We could go the route of the “agnostic,” the “we just can’t know” crowd who files these kinds of questions in a big folder labeled “mysteries I’ll never be able to solve so I’m not going to waste time and energy thinking about them” and go back to our wine bar and pour another glass of Chardonnay and discuss politics.
If we go the religious/philosophical route “from below,” we are going to be busy trying to figure out how to poke our heads “up above,” how to rise above our day to day drudgery to stick our heads in the heavenly realms. Buddhism essentially is that. You pursue your chosen path to “enlightenment” which will carry you up out of this mundane existence into the “nirvana” of nothingness. Or you can go the way of the bulk of religions and work your way up some spiritual ladder from sinner to saint, hoping that by your efforts, with or without the “grace of God,” you will eventually get a glimpse of glory and the beatific vision. All well and good, but the progress is usually more in the downward than the upward direction, and eventually you just get tired of climbing and getting nowhere and join the ranks of the religious burnouts.
Nicodemus was a rabbi of Israel, a recognized teacher of authority. He came to Jesus at night, probably because that’s a good time for rabbis to converse privately, after hours, without the disciples hearing. In John’s gospel, “night” is the Christless darkness of unbelief. Judas betrayed Jesus at night. Night is the time “no man can work.” Walking in the night leads one to stumble, because “the light is not in him.”
Nicodemus is groping in the darkness for answers. We don’t know what question he was going to ask. Jesus interrupted his flattery by saying, “Truly, truly I say to you, unless one is born again, he cannot see the kingdom of God.” So we might presume that Nicodemus was going to ask what so many religious people asked Jesus – “What must I do to see the kingdom of God?” That’s a question “from below.” What must I do? And Jesus answer comes down “from above.” Unless you are born “anothen,” which can mean “again” or “from above” you cannot enter the kingdom of heaven.

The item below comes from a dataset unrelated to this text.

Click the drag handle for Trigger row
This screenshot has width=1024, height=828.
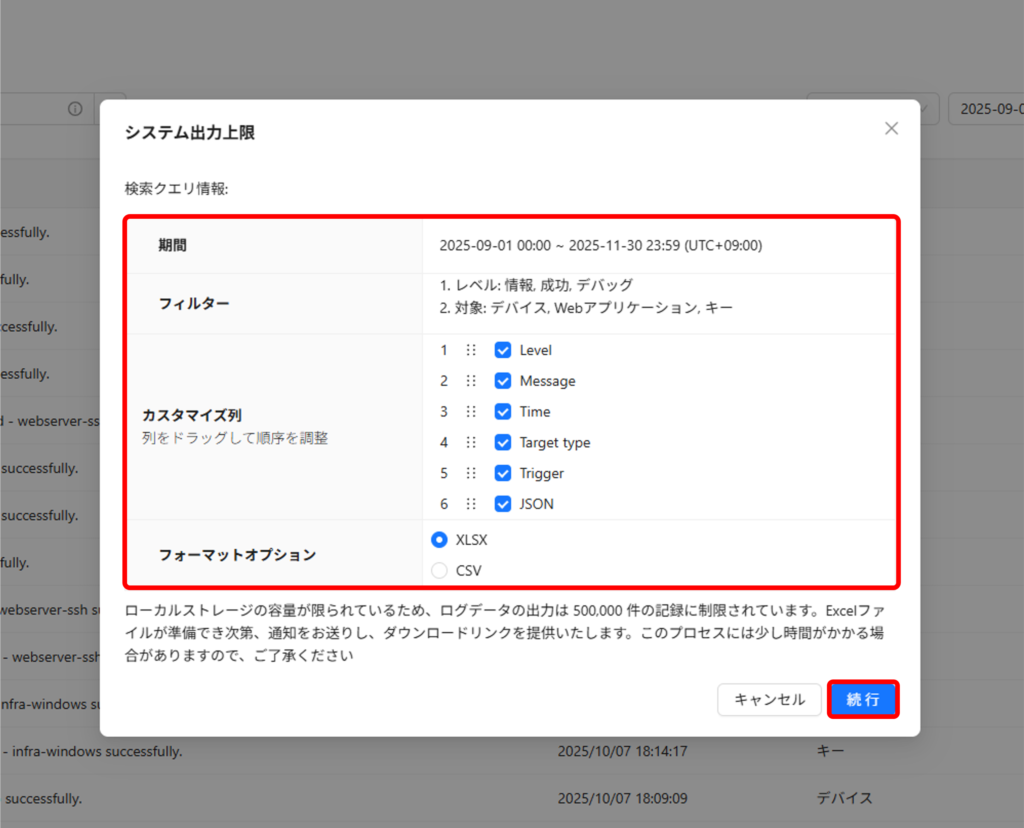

Nicodemus does what all we “from below” creatures do. He hears the word of Jesus as Law, something he must do. He must be born again. That’s how he hears it. And so he wonders, “How can this be? How can a man be born when he is old? How can a man enter his mother’s womb to be born again? What sort of nonsense is this?” To the unspiritual man, these words are utter nonsense. And even though Nicodemus is terribly religious, he is also unspiritual, with the Spirit, groping in the darkness for answers to questions he doesn’t even know to ask.
That’s us. We’re as much in the dark as Nicodemus. And no amount of religion in the form of “doing” is going to shed any light on things. You must be born anew, from above. You’ve been born once from below, and you didn’t do anything. If anything, you resisted being born with every fiber of your being. And when you were finally born, you screamed at what happened to you.

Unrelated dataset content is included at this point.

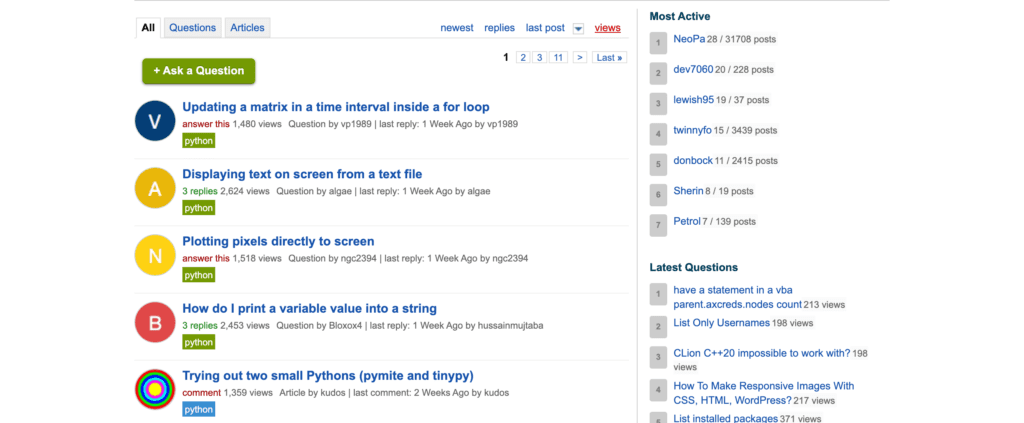This screenshot has width=1024, height=423.
Task: Click the '+ Ask a Question' button
Action: point(198,71)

In the same way, you don’t do anything to be born from above. You can’t do anything. It happens to you, by baptismal water and Spirit. You were born of the flesh, now you must be born of the Spirit. You were born from below, now you must be born from above. Flesh and blood cannot see the kingdom of God. You must be a new creation, the old creation cannot get you there.
Still, Nicodemus doesn’t understand. He doesn’t see that all life came from water and Spirit in the beginning. Or that Israel was born as a nation by water and Spirit in the Sea. Nicodemus is stuck in the darkness of his “from below” perspective, and even though he’s a “teacher of Israel,” a credentialed rabbi, he doesn’t grasp this most fundamental thing – that the kingdom of God is something received from above not earned from below.

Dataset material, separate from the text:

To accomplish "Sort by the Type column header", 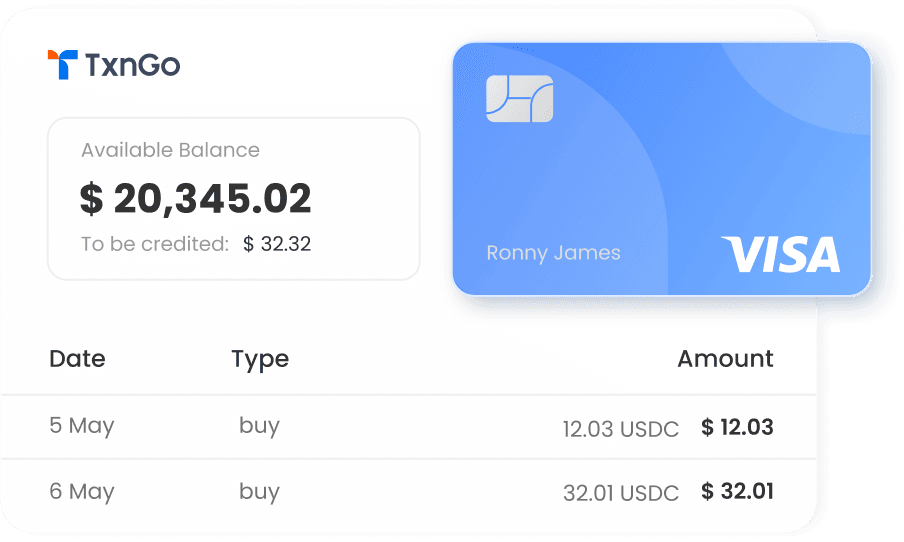I will (x=260, y=360).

And we’re no more enlightened. No one has ascended to heaven to get a peek and come back to tell us about it and point the way. Only One, and He’s the One who descended from heaven to the depths of Death itself, Jesus, the Son of Man. He came down “from above” so that we who are from below might look to Him lifted up on the cross, and like the Israelites in the wilderness, be cured of the snake bite of Sin. This is how God loves the world: He gave His only-begotten Son so that whoever believes Him, that is trusts the promises of forgiveness, life, and salvation by His death and resurrection, will not perish but will have eternal life. God didn’t send His Son to condemn the world, contrary to what you might hear some Christians say. He sent His Son to save the world through Him, and He did, by His dying and rising.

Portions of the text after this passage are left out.